Reid Hopes for Payroll Tax Vote Tonight
Senate Majority Leader Harry Reid (D-Nev.) said he is working with GOP leaders to bring up dueling votes on the payroll tax holiday this evening, but an impasse between Democrats and Republicans over how to pay for the measure will likely cause both bills to fail.
Reid and Senate Democrats dug in on their proposed extension — and expansion — of an expiring payroll tax holiday, with the Majority Leader saying he is not ready to concede on the Democratic proposal even in the face of GOP opposition.
“Republicans have talked for years that they want small business to be incentivized, to create jobs — that’s what our legislation does,” Reid told reporters in a rare Thursday stakeout. “Small businesses, people who have payrolls of less than $15 million a year have a benefit of significant measure. … We’re going to stick with that. It’s the right thing to do. We need to do more rather than less.”
But in order to consider the payroll tax cut today, Democrats need an agreement with the GOP. Reid filed cloture on a motion to take up the Democratic bill Wednesday, setting up a Friday vote unless an agreement can be reached to move it up.
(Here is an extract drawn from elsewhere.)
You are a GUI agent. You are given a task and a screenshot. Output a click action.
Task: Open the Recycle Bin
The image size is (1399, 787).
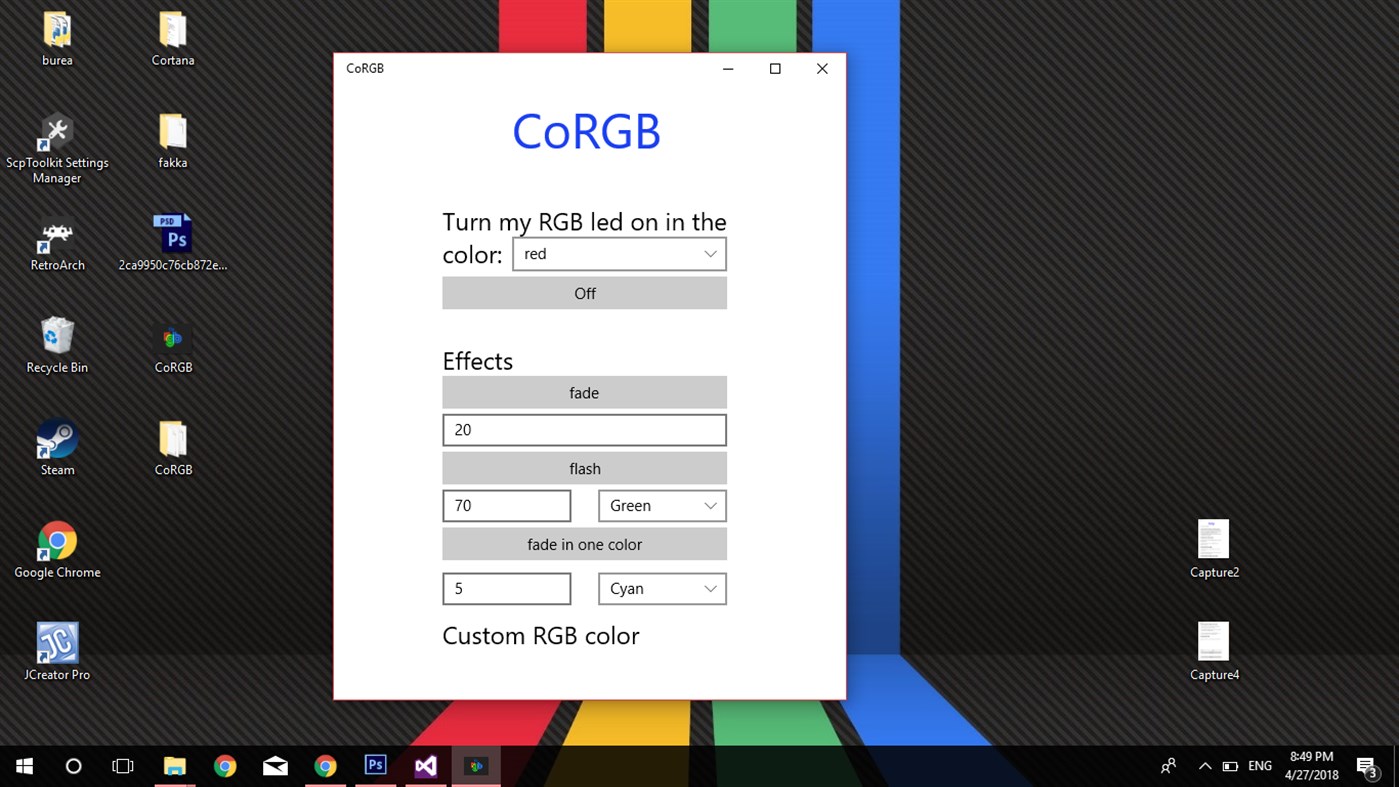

“What we would be willing to do … is agree to have them tonight,” Reid told reporters today. He said he would prefer to have the vote earlier in the evening, but he said that was still being negotiated.
If no agreement can be reached, “We may have to spill over into tomorrow to finish what we are doing on the payroll tax,” Reid said.
The Democrats’ bill would extend and expand the current payroll tax cut for workers, dropping the 2012 rate to 3.1 percent from the 4.2 percent paid in 2011. The Democratic bill would also cut the payroll tax in half for employers on the first $5 million of taxable payroll for 2012.
The pay roll tax, which funds Social Security, is normally 6.2 percent, a rate employees would return to if the tax break is allowed to expire Jan. 1.
The $265 billion cost of the legislation would be paid for with a 3.25 percent tax on those making more than $1 million a year.
Republicans argue that the millionaires tax would slow the economy and harm small businesses and have offered an alternative to extend to current payroll tax break.
The GOP counterproposal would be offset by extending the current pay freeze for federal workers by three years, trimming the federal workforce by 10 percent and means testing programs such as Medicare, unemployment insurance and food stamps so that benefits are reduced for upper-income earners.
The offset would cover the cost of the extension and reduce the deficit by $111 billion over the next decade.
Both measures are expected to fail to win the 60 votes needed to overcome filibusters.
At a press conference that followed a caucus meeting with White House Council of Economic Advisers Chairman Alan Krueger, Reid said the Democratic bill would put more money in the pockets of Americans.
While the current tax cut amounts to about $1,000 in savings for a family making $50,000 a year, the Democratic plan would save the same family $1,500, Democrats said.
Reid said the Republican plan would cut middle class jobs by reducing the federal work force.
Democrats also pounced on a perceived opening created by Sen. Susan Collins (R-Maine), who has been advocating for a modification of the millionaires tax that would carve out small-business owners, a prime concern for the GOP.
Senate Democratic Conference Vice Chairman Charles Schumer (N.Y.) appeared warm to the idea today, at a minimum to put the pressure on the opposition to try to play ball.
“Yesterday I saw Susan Collins endorse a version of the millionaires tax cut. I’d be happy to sit down with her and hear her ideas and perhaps we can work out a bipartisan version,” Schumer said. “Other Republicans like Pat Roberts and Mike Johanns — both from the Republican heartland — joined Collins in saying they were open to a form of making millionaires pay their fair share.”
Most Republicans, however, have argued that many of the offsets in their bill are part of the proposals developed by the bipartisan deficit commission established by President Barack Obama last year and headed by former Clinton administration Chief of Staff Erskine Bowles and former Sen. Alan Simpson (R-Wyo.).
“There’s no reason folks should suffer even more than they already are from the president’s failure to turn this jobs crisis around,” Senate Minority Leader Mitch McConnell (R-Ky.) said on the Senate floor today. “But there’s also no reason we should pay for that relief by raising taxes on the very employers we’re counting on to help jolt this economy back to life.
“We wouldn’t be helping anybody by making it less likely that small businesses actually start hiring people again,” McConnell said.